Skip to content
New issue

Have a question about this project? Sign up for a free GitHub account to open an issue and contact its maintainers and the community.

By clicking “Sign up for GitHub”, you agree to our terms of service and privacy statement. We’ll occasionally send you account related emails.

Already on GitHub?
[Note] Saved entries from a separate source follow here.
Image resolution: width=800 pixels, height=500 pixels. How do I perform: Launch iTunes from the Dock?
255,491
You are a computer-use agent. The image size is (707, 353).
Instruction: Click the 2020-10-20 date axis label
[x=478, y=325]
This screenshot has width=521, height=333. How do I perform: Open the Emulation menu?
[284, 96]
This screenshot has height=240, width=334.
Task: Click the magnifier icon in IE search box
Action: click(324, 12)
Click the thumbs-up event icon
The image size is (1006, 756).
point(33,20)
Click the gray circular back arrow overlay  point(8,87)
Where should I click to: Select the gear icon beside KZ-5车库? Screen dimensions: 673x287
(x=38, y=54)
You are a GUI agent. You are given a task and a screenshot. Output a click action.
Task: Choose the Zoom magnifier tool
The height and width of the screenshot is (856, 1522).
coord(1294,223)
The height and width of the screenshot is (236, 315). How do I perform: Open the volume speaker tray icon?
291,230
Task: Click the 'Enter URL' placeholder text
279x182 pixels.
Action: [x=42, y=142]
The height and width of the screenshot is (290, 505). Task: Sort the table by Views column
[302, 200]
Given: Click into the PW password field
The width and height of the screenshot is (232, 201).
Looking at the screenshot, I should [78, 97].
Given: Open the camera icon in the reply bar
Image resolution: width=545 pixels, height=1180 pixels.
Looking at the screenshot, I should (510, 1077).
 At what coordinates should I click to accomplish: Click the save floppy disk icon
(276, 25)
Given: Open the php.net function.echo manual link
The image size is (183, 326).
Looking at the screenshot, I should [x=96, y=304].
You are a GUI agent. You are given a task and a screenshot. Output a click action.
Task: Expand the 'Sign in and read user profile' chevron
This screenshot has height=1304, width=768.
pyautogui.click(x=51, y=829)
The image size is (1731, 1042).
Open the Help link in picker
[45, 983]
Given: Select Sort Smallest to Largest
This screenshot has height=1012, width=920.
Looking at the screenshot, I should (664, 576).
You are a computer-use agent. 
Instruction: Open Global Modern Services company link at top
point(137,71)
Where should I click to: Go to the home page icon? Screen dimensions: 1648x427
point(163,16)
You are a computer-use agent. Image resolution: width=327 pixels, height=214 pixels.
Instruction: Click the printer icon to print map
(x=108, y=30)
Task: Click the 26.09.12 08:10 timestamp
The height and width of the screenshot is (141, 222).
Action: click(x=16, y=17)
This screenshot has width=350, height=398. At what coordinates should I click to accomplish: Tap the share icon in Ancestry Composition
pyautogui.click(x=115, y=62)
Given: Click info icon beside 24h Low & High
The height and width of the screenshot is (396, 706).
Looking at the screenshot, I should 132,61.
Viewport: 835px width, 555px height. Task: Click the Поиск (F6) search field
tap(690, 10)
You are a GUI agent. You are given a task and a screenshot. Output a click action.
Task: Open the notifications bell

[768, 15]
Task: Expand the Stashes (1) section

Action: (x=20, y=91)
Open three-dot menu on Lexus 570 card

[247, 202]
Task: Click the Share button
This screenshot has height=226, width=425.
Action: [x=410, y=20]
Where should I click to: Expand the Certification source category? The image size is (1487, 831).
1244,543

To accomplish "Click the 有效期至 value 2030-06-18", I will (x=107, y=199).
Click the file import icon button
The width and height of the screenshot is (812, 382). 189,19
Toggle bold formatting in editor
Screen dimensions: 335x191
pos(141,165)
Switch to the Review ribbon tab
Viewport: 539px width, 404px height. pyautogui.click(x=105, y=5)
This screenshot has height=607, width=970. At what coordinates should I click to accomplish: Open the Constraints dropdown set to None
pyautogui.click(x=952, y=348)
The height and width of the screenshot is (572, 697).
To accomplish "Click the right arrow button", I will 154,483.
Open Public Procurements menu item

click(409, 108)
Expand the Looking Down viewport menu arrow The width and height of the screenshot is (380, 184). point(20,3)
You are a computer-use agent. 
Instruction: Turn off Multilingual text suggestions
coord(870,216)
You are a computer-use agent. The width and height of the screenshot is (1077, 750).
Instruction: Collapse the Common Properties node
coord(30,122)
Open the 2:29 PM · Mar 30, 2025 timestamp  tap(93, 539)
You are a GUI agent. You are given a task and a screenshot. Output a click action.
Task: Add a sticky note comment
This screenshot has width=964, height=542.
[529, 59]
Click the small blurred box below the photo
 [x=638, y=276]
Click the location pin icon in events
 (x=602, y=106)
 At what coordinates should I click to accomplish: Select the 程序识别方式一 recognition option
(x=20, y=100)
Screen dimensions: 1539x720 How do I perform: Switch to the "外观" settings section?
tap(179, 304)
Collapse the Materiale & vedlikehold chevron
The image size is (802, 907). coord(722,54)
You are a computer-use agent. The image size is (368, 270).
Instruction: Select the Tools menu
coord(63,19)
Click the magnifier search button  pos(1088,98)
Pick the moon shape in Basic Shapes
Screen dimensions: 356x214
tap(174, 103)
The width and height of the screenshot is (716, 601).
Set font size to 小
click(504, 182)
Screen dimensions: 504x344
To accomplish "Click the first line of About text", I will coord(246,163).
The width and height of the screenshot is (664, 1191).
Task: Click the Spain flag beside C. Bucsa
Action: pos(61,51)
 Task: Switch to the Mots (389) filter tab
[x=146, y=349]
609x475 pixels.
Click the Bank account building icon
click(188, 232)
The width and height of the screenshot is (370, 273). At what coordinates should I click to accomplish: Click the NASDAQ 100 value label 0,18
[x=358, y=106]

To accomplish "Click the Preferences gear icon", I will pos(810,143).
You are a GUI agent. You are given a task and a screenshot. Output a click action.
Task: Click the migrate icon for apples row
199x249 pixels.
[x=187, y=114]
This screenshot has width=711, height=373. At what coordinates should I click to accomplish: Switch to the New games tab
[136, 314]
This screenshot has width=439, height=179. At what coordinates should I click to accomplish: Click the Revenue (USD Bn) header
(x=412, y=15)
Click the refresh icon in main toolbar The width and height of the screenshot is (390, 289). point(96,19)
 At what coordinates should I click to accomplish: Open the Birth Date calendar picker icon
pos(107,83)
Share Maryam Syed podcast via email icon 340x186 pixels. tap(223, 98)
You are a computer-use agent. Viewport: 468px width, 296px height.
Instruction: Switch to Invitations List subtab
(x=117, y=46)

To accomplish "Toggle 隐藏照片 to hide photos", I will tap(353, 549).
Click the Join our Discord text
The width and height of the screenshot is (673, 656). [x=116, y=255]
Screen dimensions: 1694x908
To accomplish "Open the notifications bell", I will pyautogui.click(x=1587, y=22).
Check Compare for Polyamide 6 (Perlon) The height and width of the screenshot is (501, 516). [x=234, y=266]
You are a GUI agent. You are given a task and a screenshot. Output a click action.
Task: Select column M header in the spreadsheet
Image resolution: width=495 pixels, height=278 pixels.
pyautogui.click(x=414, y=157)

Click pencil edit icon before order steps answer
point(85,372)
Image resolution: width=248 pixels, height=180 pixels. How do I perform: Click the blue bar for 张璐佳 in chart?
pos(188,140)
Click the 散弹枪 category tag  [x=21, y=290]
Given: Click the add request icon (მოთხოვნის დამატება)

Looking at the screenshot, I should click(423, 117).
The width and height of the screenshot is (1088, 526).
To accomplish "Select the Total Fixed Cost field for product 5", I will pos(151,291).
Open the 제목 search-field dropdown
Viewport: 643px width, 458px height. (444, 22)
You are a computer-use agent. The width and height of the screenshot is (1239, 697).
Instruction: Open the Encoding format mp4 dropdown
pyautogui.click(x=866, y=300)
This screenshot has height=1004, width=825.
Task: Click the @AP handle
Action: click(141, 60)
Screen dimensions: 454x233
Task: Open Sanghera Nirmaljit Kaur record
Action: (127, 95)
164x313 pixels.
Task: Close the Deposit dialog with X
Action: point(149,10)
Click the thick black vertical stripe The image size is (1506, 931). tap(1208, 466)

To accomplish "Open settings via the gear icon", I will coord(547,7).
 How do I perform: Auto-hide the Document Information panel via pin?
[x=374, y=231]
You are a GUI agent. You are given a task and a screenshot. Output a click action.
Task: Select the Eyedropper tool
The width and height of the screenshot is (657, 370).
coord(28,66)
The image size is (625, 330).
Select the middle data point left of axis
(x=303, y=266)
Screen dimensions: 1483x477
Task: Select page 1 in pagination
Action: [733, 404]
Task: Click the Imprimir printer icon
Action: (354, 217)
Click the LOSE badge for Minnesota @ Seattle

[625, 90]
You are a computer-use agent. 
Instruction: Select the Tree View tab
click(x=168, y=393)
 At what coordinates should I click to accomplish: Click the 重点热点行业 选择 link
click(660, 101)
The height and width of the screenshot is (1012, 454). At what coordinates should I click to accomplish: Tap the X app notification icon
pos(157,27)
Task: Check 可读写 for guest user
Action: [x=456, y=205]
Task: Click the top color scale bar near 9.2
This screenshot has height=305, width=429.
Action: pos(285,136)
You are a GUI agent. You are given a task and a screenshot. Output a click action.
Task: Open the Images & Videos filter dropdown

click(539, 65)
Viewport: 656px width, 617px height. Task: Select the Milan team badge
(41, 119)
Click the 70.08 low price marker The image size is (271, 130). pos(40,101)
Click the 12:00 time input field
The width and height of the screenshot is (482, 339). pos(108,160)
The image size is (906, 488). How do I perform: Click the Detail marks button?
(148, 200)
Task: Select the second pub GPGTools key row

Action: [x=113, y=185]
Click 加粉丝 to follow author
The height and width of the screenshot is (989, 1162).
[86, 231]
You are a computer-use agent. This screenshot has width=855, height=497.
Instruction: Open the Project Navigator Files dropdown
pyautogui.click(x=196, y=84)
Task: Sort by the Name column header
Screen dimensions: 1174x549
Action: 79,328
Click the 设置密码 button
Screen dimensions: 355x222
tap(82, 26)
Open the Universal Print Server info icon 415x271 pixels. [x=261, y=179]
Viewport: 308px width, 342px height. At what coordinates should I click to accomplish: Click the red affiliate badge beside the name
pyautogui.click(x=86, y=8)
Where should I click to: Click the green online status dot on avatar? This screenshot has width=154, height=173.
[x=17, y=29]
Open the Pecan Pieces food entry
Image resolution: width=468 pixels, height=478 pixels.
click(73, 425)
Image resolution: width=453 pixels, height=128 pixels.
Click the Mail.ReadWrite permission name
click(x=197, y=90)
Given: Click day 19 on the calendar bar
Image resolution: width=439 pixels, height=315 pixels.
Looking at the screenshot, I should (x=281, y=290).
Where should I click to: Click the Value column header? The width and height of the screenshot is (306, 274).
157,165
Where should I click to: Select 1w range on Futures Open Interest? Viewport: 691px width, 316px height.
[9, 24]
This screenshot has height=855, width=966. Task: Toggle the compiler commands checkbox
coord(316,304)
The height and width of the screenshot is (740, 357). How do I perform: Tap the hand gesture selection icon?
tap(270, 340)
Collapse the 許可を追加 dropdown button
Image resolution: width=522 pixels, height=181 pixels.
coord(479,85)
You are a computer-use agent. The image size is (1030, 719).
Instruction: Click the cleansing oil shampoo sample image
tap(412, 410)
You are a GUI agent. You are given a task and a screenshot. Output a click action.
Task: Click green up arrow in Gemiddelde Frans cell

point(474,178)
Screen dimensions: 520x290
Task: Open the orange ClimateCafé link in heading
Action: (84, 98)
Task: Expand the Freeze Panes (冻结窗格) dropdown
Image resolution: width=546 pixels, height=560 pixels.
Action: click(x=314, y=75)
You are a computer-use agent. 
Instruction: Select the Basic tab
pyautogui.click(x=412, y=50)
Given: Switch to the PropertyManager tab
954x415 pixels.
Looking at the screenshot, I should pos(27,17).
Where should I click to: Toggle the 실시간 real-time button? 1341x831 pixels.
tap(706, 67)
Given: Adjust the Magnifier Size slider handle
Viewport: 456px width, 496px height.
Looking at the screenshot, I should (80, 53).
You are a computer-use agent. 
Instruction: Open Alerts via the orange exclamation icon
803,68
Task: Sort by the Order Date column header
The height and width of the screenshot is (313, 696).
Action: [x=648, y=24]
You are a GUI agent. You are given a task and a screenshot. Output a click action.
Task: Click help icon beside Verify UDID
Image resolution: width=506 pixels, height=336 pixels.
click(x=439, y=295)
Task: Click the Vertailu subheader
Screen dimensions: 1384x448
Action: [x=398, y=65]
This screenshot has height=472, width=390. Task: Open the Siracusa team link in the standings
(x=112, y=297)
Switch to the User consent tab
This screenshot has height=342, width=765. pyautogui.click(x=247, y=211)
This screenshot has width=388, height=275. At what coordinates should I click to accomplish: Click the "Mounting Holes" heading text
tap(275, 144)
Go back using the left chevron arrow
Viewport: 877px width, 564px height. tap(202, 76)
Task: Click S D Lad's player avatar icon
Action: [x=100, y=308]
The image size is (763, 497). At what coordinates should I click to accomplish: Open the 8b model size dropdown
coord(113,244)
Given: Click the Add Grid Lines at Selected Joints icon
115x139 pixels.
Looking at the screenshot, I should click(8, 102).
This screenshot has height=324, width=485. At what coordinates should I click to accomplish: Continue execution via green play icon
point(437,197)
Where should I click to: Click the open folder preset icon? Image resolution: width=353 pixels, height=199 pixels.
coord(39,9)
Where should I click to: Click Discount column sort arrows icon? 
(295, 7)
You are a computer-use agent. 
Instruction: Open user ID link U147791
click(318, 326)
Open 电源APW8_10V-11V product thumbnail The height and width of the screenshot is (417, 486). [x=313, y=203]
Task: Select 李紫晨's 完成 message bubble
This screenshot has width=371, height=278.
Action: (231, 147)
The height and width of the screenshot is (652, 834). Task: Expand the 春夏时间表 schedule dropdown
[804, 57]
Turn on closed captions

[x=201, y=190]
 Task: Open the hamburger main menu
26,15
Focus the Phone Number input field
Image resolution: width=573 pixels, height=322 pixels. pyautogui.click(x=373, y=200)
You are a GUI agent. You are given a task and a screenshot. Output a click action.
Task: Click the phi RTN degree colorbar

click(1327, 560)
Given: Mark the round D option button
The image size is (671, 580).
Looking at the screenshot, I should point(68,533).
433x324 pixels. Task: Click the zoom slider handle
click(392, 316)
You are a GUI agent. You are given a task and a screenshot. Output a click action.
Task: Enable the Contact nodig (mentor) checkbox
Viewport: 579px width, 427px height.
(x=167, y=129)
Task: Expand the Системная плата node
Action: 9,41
Sign in to your account

Batched inference on multiple audios #1177

Open
Deep-unlearning opened this issue Nov 27, 2024 · 4 comments
Open

Batched inference on multiple audios #1177

Deep-unlearning opened this issue Nov 27, 2024 · 4 comments

Comments

@Deep-unlearning
Copy link

Hello,

We are currently looking to add faster-whisper into the Open ASR Leaderboard.

Here is the script we are using to run the evals: https://github.com/huggingface/open_asr_leaderboard/tree/main/ctranslate2

We noticed that I does not natively support batched inference on multiple audios which makes the RTFx significantly lower that the orignal whisper which are evaluated with a batch_size 64.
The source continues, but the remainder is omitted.